5G networks are increasingly enabling ultra-fast connectivity, which supports video streaming. For readers, more video can translate to more ways to experience the news, whether it’s experiencing an immersive campaign rally or a front-row seat at a music festival thousands of miles away. With its fast speeds, 5G is helping to create a sense of “being there.”

“If you're at the scene of an event, it's very useful for our audience to be able to see it happening as opposed to reading a description. The app is a quick way for reporters to bring our audience closer to the news, to have them feel that they're able to come along for the reporting experience.”

–Erika Allen, Washington Post head of audience strategy and growth

Bringing readers straight to the scene is also about building trust, according to Allen. It’s hard to refute events you feel you’ve seen firsthand. “People want to see for themselves what is happening,” she said. “The ability to provide that goes a long way in building trust with audiences.”

Building trust with firsthand
video reporting

Building trust has never been more important than it is today. A 2021 study by the Pew Research Center found that just about half of all Americans get news from social media. This is especially true for adults under 30, who said social media platforms like Facebook, Twitter and YouTube are the main places they get their news. And on these platforms, close to half of users reported getting their news not from professional journalists and credible media sources, but from the accounts of politicians and political activists, influencers and peers.

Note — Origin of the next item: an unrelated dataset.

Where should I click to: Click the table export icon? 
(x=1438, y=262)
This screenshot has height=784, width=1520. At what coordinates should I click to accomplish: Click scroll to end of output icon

News on social media moves at the speed of life. But in a swirling ecosystem of user-generated content with few barriers to entry and even fewer reviews for accuracy, media researchers and experts warn about the risks of misinformation and disinformation.

The Post’s new field-reporting app combines the unfiltered, firsthand news experience that digital natives expect with The Post’s editorial rigor and quality — the best of both worlds.

“This is an opportunity for us to bring people into our reporting, to bring people along and better connect them to the stories that really matter to them, that really matter to all of us.”